The Golden Age of TV – What I’ve Been Through
Why we love it: Not merely content to have been the opening act on the main stage at the recent Long Division festival – where they certainly lit the touchpaper to the entire event with an explosive set – the Leeds’ five-piece band The Golden Age of TV have now returned with a brand new single, ‘What I’ve Been Through’.
Talking about the song, the band’s vocalist Bea Fletcher says: “‘What I’ve Been Through’ is a statement, of sorts, from the perspective of someone who’s experienced sexual violence. Certain situations can trigger angry, defensive reactions, which for others may seem over-the-top. It’s my honest outburst, explaining and releasing those feelings of rage. A song asking for nothing more than to be heard and believed.”
Taking up from where they left off in Wakefield a few weeks ago, The Golden Age of TV burst back out of the traps with another visceral blast of melodic noise through which they share their strong message. (Simon Godley)
overpass – Changes
Why we love it: Midlands band overpass have released their new single ‘Changes’ which follows 2020 debut single ‘One Night Lover’ and subsequent releases ‘Otherside of Midnight’ and ‘Stop The Clock’. ‘Changes’ opens with a guitar hook that immediately gets your attention. This is a breezy indie track with crystal clear vocals and an anthemic energy. The jangly guitar and funky pass align with the theme of the lyrics, that life is never constant but full of ebbs and flows.
The 4-piece expand on the inspiration behind ‘Changes’: “It’s a song about how nothing in life is permanent, no matter how hard you try to make it last.

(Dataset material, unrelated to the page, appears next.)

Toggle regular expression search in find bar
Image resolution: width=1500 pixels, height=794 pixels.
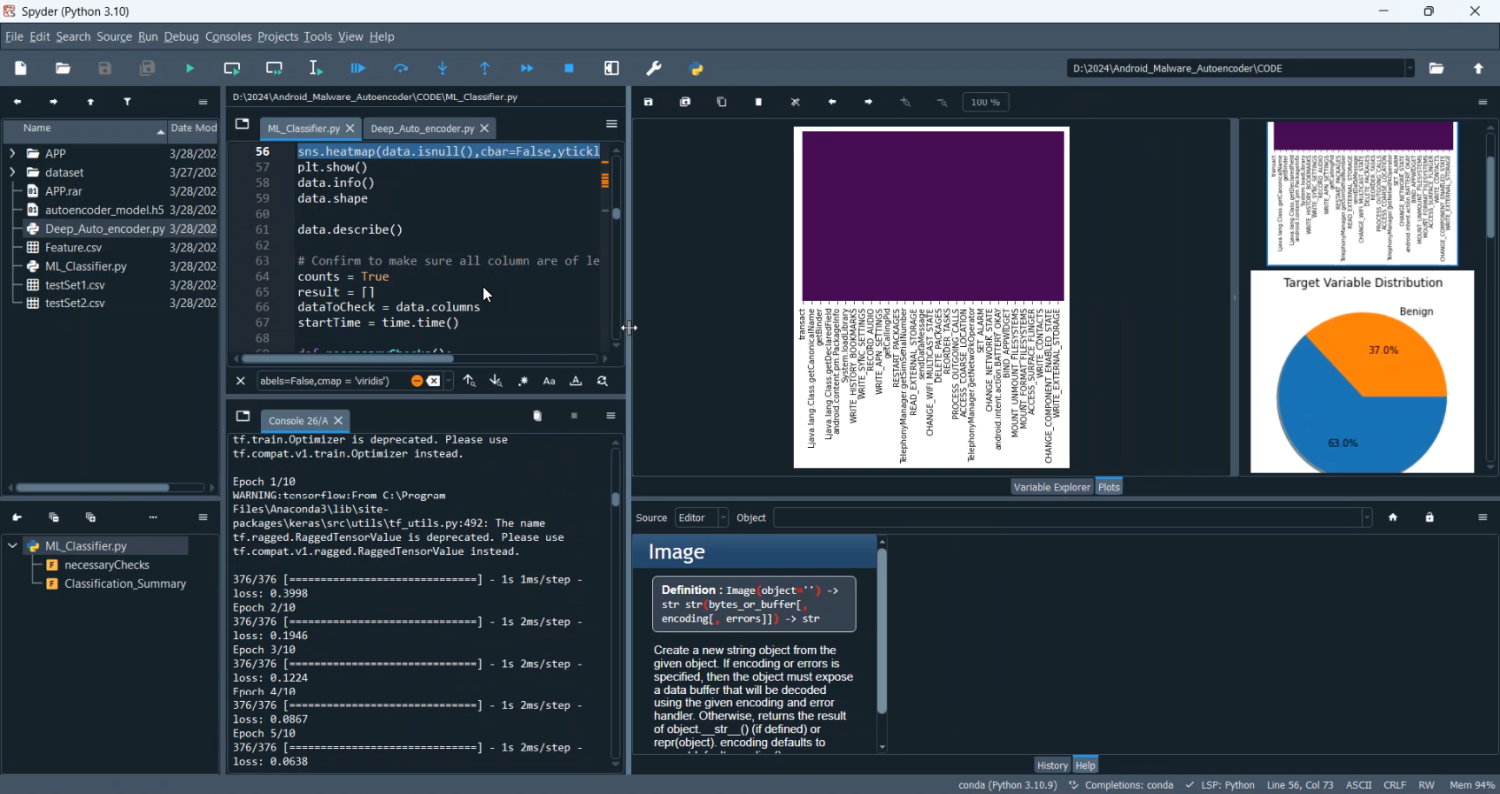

It focuses on the fact that you’ll have to question yourself on whether the ideals you live with are actually right with you.”
Previous singles have already been played on BBC Introducing and overpass have played support gig slots building a loyal fanbase with their formidable live energy as restrictions have begun to ease. However they are now on their debut headline tour which continues until the 20th December with the final date at the Hope and Ruin in Brighton. (Julia Mason)
DEADLETTER – Pop Culture Connoisseur
Why do we love it: New signings to Nice Swan Records are always worth some investigation, and DEADLETTER are no exception. The 6-piece have released their new track ‘Pop Culture Connoisseur’ and it’s a blast of post-punk and reverb-fuelled spikey guitars with a stomping chorus. The lyrics centre around the case of PC Read, a police officer fired for stealing doughnuts through a self-service checkout. Tongue in cheek, of course, but there is a message here that those in positions of authority often consider themselves above the law and hence above reproach.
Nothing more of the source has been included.